The decimal form is specified to be 18 digits grouped in a 5–5–4–4 pattern and is calculated by converting the manufacturer code portion (32 bits) to decimal and padding on the left with '0' digits to 10 digits and separately converting the serial number portion to decimal and padding on the left to 8 digits. A check-digit can be calculated from the 18 digit result using the standard base 10 Luhn algorithm and appended to the end. Note that to produce this form the MEID digits are treated as base 16 numbers even if all of them are in the range '0'–9'.

==pESN conflicts==
Because the pESN is formed by a hash on the MEID there is the potential for hash collisions. These will cause an extremely rare condition known as a 'collision' on a pure ESN-only network as the ESN is used for the calculation of the Public Long Code Mask (PLCM) used for communication with the base-station. Two mobiles using the same pESN within the same base-station area (operating on the same frequency) can result in call setup and page failures.
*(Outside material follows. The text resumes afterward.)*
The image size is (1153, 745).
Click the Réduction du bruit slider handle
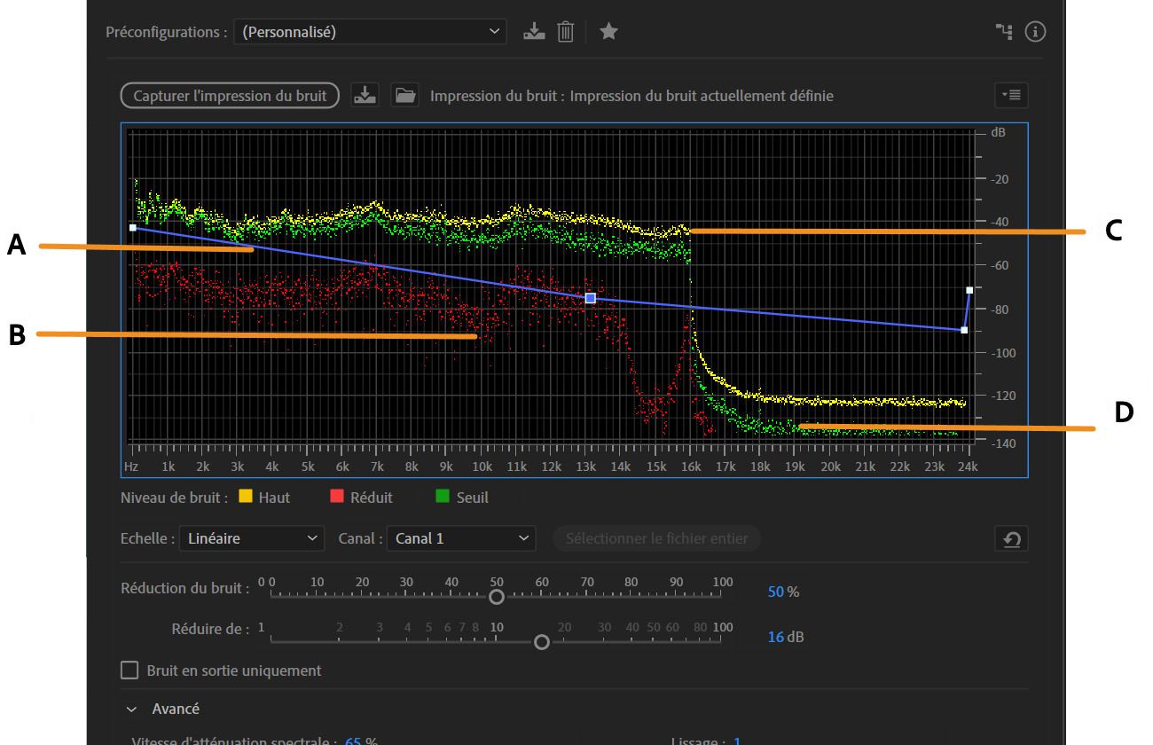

The probability of a collision has been carefully examined. Roughly, it is estimated that even on a heavily loaded network the frequency of this situation is closer to 1 out of 1 million calls than to 1 out of 100 000.

3GPP2 specification C.S0072 provides a solution to this problem by allowing the PLCM to be established by the base station. It is easy for the base station to ensure that all PLCM codes are unique when this is done. This specification also allows the PLCM to be based on the MEID or IMSI.

A different problem occurs when ESN codes are stored in a database (such as for OTASP). In this situation, the risk of at least two phones having the same pseudo-ESN can be calculated using the birthday paradox and works out to about a 50 per cent probability in a database with 4,800 pseudo-ESN entries. 3GPP2 specifications C.S0016 (Revision C or higher) and C.S0066 have been modified to allow the replacement MEID identifier to be transmitted, resolving this problem.

Another problem is that messages delivered on the forward paging channel using the pESN as an address could be delivered to multiple mobiles seemingly randomly. This problem can be avoided by using mobile identification number (MIN) or IMSI based addressing instead.

==Code to convert==
This short Python script will convert an MEID to a pESN.

import hashlib

meid = input("Enter a MEID: ").upper()

bytes = bytearray.fromhex(meid)
s = hashlib.sha1(bytes)
1. Decode the hex MEID (convert it to binary!)

pesn = "80" + s.hexdigest()[-6:].upper()
1. Put the last 6 digits of the hash after 80

print("pESN:", pesn)

The CDG also provides a JavaScript calculator with more conversion options.

This C# method will convert an MEID from HEX to DEC format (or return empty for an invalid MEID HEX value)

public static string HexToDecimal(string input)
{
    if (input.Length != 14)
    {
        return ""; // Not a valid hex MEID.
    }
    string hexPart1 = input.Substring(0, 8);
    string hexPart2 = input.Substring(8, 6);
    try
    {
        string decPart1 = int.Parse(hexPart1, System.Globalization.NumberStyles.HexNumber).ToString().PadLeft(10, '0');
        string decPart2 = int.Parse(hexPart2, System.Globalization.NumberStyles.HexNumber).ToString().PadLeft(8, '0');
        return decPart1 + decPart2;
    }
    catch (System.FormatException ex)
    {
        return ""; // Hex parse failed, not a valid hex MEID.